● Records for this exercise

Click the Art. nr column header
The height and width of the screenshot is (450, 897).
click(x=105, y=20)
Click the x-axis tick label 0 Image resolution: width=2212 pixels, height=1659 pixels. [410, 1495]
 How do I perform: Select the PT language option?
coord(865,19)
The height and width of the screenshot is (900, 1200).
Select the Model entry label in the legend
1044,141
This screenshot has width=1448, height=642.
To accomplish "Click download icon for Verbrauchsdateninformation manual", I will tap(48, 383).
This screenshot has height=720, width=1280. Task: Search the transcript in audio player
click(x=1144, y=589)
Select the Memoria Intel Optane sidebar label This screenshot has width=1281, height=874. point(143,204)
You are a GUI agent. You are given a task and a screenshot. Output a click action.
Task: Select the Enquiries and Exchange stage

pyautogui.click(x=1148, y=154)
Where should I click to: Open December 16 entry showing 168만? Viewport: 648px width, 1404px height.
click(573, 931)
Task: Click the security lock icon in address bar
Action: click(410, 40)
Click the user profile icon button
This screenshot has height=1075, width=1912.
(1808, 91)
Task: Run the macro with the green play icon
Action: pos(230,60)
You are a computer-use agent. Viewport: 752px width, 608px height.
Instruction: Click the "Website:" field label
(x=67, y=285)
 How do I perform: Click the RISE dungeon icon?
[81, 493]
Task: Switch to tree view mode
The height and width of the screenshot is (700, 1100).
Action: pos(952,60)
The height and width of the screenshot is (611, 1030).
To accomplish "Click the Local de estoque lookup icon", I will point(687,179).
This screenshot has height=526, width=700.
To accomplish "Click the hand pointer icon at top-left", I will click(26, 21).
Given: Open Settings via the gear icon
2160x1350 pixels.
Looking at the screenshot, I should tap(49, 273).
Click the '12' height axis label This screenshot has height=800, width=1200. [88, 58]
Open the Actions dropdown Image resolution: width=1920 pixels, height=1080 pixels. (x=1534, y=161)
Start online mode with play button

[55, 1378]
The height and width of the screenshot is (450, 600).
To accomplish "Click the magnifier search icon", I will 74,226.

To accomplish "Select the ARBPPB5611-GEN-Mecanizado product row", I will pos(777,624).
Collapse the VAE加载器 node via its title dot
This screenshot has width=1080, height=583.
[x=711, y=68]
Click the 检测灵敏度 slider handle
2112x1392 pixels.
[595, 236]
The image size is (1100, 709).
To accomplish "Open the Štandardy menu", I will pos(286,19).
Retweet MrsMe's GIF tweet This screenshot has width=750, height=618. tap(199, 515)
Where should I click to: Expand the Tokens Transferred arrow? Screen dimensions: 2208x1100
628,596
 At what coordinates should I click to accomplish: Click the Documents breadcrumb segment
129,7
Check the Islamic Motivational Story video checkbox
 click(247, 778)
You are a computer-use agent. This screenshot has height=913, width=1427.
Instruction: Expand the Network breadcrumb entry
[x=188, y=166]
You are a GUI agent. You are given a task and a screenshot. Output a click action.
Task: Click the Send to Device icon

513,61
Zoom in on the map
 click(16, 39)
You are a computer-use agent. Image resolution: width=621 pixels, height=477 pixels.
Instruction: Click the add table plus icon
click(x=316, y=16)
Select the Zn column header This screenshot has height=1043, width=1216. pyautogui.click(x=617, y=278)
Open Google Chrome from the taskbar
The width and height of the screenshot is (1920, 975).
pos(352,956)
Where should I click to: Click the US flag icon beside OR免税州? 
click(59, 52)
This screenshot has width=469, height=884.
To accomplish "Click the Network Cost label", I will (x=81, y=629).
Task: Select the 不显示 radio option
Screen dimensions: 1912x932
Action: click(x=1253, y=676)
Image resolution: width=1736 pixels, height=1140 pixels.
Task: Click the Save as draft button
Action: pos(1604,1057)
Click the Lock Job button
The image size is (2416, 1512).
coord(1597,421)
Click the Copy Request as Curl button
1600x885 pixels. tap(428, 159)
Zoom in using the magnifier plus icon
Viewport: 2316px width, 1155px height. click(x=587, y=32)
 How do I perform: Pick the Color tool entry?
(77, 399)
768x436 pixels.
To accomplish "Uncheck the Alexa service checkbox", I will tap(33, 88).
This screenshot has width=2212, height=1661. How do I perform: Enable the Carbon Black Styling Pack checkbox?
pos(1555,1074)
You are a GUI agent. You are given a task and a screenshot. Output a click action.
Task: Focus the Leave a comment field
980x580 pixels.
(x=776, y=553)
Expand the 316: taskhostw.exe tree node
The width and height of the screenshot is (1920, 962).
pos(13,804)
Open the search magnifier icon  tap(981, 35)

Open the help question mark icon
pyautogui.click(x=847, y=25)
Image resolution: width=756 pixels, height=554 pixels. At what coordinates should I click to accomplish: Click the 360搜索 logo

● What the exercise asks
Put every line of the listing above into a Markdown table with the columns "Row" and "Line", numbering the rows in order and leaving out blank lines.

● Response to this task
| Row | Line |
|---|---|
| 1 | Click the Art. nr column header |
| 2 | The height and width of the screenshot is (450, 897). |
| 3 | click(x=105, y=20) |
| 4 | Click the x-axis tick label 0 Image resolution: width=2212 pixels, height=1659 pixels. [410, 1495] |
| 5 |  How do I perform: Select the PT language option? |
| 6 | coord(865,19) |
| 7 | The height and width of the screenshot is (900, 1200). |
| 8 | Select the Model entry label in the legend |
| 9 | 1044,141 |
| 10 | This screenshot has width=1448, height=642. |
| 11 | To accomplish "Click download icon for Verbrauchsdateninformation manual", I will tap(48, 383). |
| 12 | This screenshot has height=720, width=1280. Task: Search the transcript in audio player |
| 13 | click(x=1144, y=589) |
| 14 | Select the Memoria Intel Optane sidebar label This screenshot has width=1281, height=874. point(143,204) |
| 15 | You are a GUI agent. You are given a task and a screenshot. Output a click action. |
| 16 | Task: Select the Enquiries and Exchange stage |
| 17 | pyautogui.click(x=1148, y=154) |
| 18 | Where should I click to: Open December 16 entry showing 168만? Viewport: 648px width, 1404px height. |
| 19 | click(573, 931) |
| 20 | Task: Click the security lock icon in address bar |
| 21 | Action: click(410, 40) |
| 22 | Click the user profile icon button |
| 23 | This screenshot has height=1075, width=1912. |
| 24 | (1808, 91) |
| 25 | Task: Run the macro with the green play icon |
| 26 | Action: pos(230,60) |
| 27 | You are a computer-use agent. Viewport: 752px width, 608px height. |
| 28 | Instruction: Click the "Website:" field label |
| 29 | (x=67, y=285) |
| 30 |  How do I perform: Click the RISE dungeon icon? |
| 31 | [81, 493] |
| 32 | Task: Switch to tree view mode |
| 33 | The height and width of the screenshot is (700, 1100). |
| 34 | Action: pos(952,60) |
| 35 | The height and width of the screenshot is (611, 1030). |
| 36 | To accomplish "Click the Local de estoque lookup icon", I will point(687,179). |
| 37 | This screenshot has height=526, width=700. |
| 38 | To accomplish "Click the hand pointer icon at top-left", I will click(26, 21). |
| 39 | Given: Open Settings via the gear icon |
| 40 | 2160x1350 pixels. |
| 41 | Looking at the screenshot, I should tap(49, 273). |
| 42 | Click the '12' height axis label This screenshot has height=800, width=1200. [88, 58] |
| 43 | Open the Actions dropdown Image resolution: width=1920 pixels, height=1080 pixels. (x=1534, y=161) |
| 44 | Start online mode with play button |
| 45 | [55, 1378] |
| 46 | The height and width of the screenshot is (450, 600). |
| 47 | To accomplish "Click the magnifier search icon", I will 74,226. |
| 48 | To accomplish "Select the ARBPPB5611-GEN-Mecanizado product row", I will pos(777,624). |
| 49 | Collapse the VAE加载器 node via its title dot |
| 50 | This screenshot has width=1080, height=583. |
| 51 | [x=711, y=68] |
| 52 | Click the 检测灵敏度 slider handle |
| 53 | 2112x1392 pixels. |
| 54 | [595, 236] |
| 55 | The image size is (1100, 709). |
| 56 | To accomplish "Open the Štandardy menu", I will pos(286,19). |
| 57 | Retweet MrsMe's GIF tweet This screenshot has width=750, height=618. tap(199, 515) |
| 58 | Where should I click to: Expand the Tokens Transferred arrow? Screen dimensions: 2208x1100 |
| 59 | 628,596 |
| 60 |  At what coordinates should I click to accomplish: Click the Documents breadcrumb segment |
| 61 | 129,7 |
| 62 | Check the Islamic Motivational Story video checkbox |
| 63 |  click(247, 778) |
| 64 | You are a computer-use agent. This screenshot has height=913, width=1427. |
| 65 | Instruction: Expand the Network breadcrumb entry |
| 66 | [x=188, y=166] |
| 67 | You are a GUI agent. You are given a task and a screenshot. Output a click action. |
| 68 | Task: Click the Send to Device icon |
| 69 | 513,61 |
| 70 | Zoom in on the map |
| 71 |  click(16, 39) |
| 72 | You are a computer-use agent. Image resolution: width=621 pixels, height=477 pixels. |
| 73 | Instruction: Click the add table plus icon |
| 74 | click(x=316, y=16) |
| 75 | Select the Zn column header This screenshot has height=1043, width=1216. pyautogui.click(x=617, y=278) |
| 76 | Open Google Chrome from the taskbar |
| 77 | The width and height of the screenshot is (1920, 975). |
| 78 | pos(352,956) |
| 79 | Where should I click to: Click the US flag icon beside OR免税州?  |
| 80 | click(59, 52) |
| 81 | This screenshot has width=469, height=884. |
| 82 | To accomplish "Click the Network Cost label", I will (x=81, y=629). |
| 83 | Task: Select the 不显示 radio option |
| 84 | Screen dimensions: 1912x932 |
| 85 | Action: click(x=1253, y=676) |
| 86 | Image resolution: width=1736 pixels, height=1140 pixels. |
| 87 | Task: Click the Save as draft button |
| 88 | Action: pos(1604,1057) |
| 89 | Click the Lock Job button |
| 90 | The image size is (2416, 1512). |
| 91 | coord(1597,421) |
| 92 | Click the Copy Request as Curl button |
| 93 | 1600x885 pixels. tap(428, 159) |
| 94 | Zoom in using the magnifier plus icon |
| 95 | Viewport: 2316px width, 1155px height. click(x=587, y=32) |
| 96 |  How do I perform: Pick the Color tool entry? |
| 97 | (77, 399) |
| 98 | 768x436 pixels. |
| 99 | To accomplish "Uncheck the Alexa service checkbox", I will tap(33, 88). |
| 100 | This screenshot has width=2212, height=1661. How do I perform: Enable the Carbon Black Styling Pack checkbox? |
| 101 | pos(1555,1074) |
| 102 | You are a GUI agent. You are given a task and a screenshot. Output a click action. |
| 103 | Task: Focus the Leave a comment field |
| 104 | 980x580 pixels. |
| 105 | (x=776, y=553) |
| 106 | Expand the 316: taskhostw.exe tree node |
| 107 | The width and height of the screenshot is (1920, 962). |
| 108 | pos(13,804) |
| 109 | Open the search magnifier icon  tap(981, 35) |
| 110 | Open the help question mark icon |
| 111 | pyautogui.click(x=847, y=25) |
| 112 | Image resolution: width=756 pixels, height=554 pixels. At what coordinates should I click to accomplish: Click the 360搜索 logo |